Open MPI logo

Open MPI User's Mailing List Archives

  |   Home   |   Support   |   FAQ   |   all Open MPI User's mailing list

Subject: Re: [OMPI users] How do I run OpenMPI safely on a Nehalem standalone machine?
From: Gus Correa (gus_at_[hidden])
Date: 2010-05-04 18:51:49


Hi Ralph

Ralph Castain wrote:
> One possibility is that the sm btl might not like that
> you have hyperthreading enabled.

I remember that hyperthreading was discussed months ago,
in the previous incarnation of this problem/thread/discussion on
"Nehalem vs. Open MPI".
(It sounds like one of those supreme court cases ... )

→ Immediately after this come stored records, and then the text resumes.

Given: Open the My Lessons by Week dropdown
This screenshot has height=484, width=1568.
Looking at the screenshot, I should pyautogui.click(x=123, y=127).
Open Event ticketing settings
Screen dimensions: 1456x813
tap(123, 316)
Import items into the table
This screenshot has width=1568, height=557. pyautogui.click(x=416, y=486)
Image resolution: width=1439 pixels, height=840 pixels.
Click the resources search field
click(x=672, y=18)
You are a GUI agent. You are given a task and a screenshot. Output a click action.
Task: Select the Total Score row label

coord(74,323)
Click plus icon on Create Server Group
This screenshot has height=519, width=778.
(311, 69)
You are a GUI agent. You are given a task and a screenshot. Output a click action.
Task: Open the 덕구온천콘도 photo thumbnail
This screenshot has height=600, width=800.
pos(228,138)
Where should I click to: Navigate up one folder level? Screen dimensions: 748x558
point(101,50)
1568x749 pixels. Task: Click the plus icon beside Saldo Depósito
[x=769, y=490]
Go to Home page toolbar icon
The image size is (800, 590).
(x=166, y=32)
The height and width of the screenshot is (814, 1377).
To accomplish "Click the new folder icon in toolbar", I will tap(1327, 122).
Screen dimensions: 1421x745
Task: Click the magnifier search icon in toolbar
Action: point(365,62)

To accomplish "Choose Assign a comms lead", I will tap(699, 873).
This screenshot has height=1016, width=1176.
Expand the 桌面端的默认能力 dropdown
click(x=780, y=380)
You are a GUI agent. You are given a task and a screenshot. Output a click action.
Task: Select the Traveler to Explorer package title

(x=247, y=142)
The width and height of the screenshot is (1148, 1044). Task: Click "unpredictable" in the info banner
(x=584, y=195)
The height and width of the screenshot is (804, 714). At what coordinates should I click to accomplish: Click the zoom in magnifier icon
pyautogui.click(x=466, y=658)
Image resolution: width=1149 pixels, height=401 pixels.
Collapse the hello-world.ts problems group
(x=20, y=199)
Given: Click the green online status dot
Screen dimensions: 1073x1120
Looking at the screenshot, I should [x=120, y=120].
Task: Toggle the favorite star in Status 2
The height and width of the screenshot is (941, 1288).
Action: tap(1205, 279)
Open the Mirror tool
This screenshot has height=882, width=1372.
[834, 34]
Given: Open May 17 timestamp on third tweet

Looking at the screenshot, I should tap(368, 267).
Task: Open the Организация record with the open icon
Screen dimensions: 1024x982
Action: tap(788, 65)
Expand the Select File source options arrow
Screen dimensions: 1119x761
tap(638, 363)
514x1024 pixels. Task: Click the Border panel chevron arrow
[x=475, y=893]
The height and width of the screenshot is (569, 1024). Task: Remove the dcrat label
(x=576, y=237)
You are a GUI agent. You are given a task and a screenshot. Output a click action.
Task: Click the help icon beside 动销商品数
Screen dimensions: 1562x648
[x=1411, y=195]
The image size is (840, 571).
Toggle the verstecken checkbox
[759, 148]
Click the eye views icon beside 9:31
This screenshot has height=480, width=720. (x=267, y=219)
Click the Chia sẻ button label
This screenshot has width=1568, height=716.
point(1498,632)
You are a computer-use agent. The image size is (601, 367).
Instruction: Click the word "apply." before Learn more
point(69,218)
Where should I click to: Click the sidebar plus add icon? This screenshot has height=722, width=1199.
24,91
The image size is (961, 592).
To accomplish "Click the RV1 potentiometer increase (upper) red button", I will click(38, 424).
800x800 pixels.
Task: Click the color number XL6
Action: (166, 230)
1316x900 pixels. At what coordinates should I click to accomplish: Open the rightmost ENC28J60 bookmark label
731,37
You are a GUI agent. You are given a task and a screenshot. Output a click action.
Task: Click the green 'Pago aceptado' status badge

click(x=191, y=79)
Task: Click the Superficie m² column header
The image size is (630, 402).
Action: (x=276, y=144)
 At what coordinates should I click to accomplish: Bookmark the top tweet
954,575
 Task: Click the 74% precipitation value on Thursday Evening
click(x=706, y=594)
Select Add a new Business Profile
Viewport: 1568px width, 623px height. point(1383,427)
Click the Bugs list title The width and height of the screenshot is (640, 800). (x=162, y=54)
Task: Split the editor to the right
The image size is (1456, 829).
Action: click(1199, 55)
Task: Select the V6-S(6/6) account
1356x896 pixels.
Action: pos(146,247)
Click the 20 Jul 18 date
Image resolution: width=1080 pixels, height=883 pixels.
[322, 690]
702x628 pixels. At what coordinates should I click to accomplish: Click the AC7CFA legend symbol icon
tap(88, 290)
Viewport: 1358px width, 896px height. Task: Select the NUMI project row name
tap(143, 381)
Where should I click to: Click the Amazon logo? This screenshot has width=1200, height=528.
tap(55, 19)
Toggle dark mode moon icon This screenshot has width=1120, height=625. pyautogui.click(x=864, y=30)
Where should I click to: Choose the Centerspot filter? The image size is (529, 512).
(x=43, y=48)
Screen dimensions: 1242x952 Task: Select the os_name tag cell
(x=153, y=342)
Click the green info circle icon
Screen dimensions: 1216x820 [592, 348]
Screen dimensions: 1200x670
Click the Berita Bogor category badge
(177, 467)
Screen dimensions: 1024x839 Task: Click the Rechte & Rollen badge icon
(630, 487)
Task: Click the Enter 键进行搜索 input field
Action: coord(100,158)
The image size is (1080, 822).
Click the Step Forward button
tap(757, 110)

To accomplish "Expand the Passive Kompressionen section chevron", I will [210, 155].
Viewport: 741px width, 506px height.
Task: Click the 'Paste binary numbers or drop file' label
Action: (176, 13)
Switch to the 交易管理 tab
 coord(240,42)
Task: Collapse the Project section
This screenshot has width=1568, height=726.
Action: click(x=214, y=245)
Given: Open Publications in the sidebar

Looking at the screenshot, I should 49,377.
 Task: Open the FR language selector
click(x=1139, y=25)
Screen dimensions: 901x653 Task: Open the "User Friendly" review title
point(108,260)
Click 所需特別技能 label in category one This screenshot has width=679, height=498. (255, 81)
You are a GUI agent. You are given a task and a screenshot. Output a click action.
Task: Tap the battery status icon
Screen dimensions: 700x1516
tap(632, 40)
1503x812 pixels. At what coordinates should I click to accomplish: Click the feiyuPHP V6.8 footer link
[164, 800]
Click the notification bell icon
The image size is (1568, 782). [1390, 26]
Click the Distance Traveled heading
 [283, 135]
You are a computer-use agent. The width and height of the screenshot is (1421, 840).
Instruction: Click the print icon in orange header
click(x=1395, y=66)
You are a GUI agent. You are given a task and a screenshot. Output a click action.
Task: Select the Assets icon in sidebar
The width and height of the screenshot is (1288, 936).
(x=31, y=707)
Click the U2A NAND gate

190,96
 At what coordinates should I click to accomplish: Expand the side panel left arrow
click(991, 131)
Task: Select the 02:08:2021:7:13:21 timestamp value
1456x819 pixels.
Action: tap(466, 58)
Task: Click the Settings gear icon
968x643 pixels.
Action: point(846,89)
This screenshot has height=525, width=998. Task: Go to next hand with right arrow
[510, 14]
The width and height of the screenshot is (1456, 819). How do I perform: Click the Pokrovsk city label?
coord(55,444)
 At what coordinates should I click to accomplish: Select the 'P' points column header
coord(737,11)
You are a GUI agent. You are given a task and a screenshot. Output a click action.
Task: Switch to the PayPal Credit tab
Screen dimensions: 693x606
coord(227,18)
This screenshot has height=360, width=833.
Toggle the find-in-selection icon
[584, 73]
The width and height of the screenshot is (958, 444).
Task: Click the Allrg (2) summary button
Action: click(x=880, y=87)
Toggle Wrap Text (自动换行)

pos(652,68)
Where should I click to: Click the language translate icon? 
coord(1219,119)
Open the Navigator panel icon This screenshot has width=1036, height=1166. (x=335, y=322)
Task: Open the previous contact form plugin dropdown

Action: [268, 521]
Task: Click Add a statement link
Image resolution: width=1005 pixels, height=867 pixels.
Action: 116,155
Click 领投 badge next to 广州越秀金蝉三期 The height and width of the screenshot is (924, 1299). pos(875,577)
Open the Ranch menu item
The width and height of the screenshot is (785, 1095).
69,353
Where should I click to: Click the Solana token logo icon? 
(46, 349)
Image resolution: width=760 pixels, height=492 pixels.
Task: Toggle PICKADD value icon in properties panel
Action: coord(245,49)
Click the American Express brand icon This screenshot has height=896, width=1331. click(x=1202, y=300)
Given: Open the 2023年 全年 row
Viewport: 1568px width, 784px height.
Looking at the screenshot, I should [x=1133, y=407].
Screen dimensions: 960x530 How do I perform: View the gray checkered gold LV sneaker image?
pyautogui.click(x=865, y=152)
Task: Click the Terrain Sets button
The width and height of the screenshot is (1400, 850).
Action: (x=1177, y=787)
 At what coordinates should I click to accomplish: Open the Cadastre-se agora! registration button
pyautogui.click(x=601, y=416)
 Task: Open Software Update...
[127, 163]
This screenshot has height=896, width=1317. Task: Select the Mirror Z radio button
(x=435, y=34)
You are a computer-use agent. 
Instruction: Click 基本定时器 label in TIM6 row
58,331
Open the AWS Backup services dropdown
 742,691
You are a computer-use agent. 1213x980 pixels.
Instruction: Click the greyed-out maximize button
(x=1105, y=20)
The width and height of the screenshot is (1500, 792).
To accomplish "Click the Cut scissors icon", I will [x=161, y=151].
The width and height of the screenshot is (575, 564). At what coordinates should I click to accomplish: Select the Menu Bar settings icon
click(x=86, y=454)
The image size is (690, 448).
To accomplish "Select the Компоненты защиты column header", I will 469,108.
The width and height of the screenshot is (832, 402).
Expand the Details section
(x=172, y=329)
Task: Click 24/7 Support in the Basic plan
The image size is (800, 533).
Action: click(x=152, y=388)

I don't really administer that machine,
or any machine with hyperthreading,
so I am not much familiar to the HT nitty-gritty.
How do I turn off hyperthreading?
Is it a BIOS or a Linux thing?
I may try that.

>
> Another thing to check: do you have any paffinity settings turned on
(e.g., mpi_paffinity_alone)?

I didn't turn on or off any paffinity setting explicitly,
either in the command line or in the mca config file.
All that I did on the tests was to turn off "sm",
or just use the default settings.
I wonder if paffinity is on by default, is it?
Should I turn it off?

> Our paffinity system doesn't handle hyperthreading at this time.
>

OK, so *if* paffinity is on by default (Is it?),
and hyperthreading is also on, as it is now,
I must turn off one of them, maybe both, right?
I may go combinatorial about this tomorrow.
Can't do it today.
Darn locked office door!

> I'm just suspicious of the HT since you have a quad-core machine,
and the limit where things work seems to be 4...
>

It may be.
If you tell me how to turn off HT (I'll google around for it meanwhile),
I will do it tomorrow, if I get a chance to
hard reboot that pesky machine now locked behind a door.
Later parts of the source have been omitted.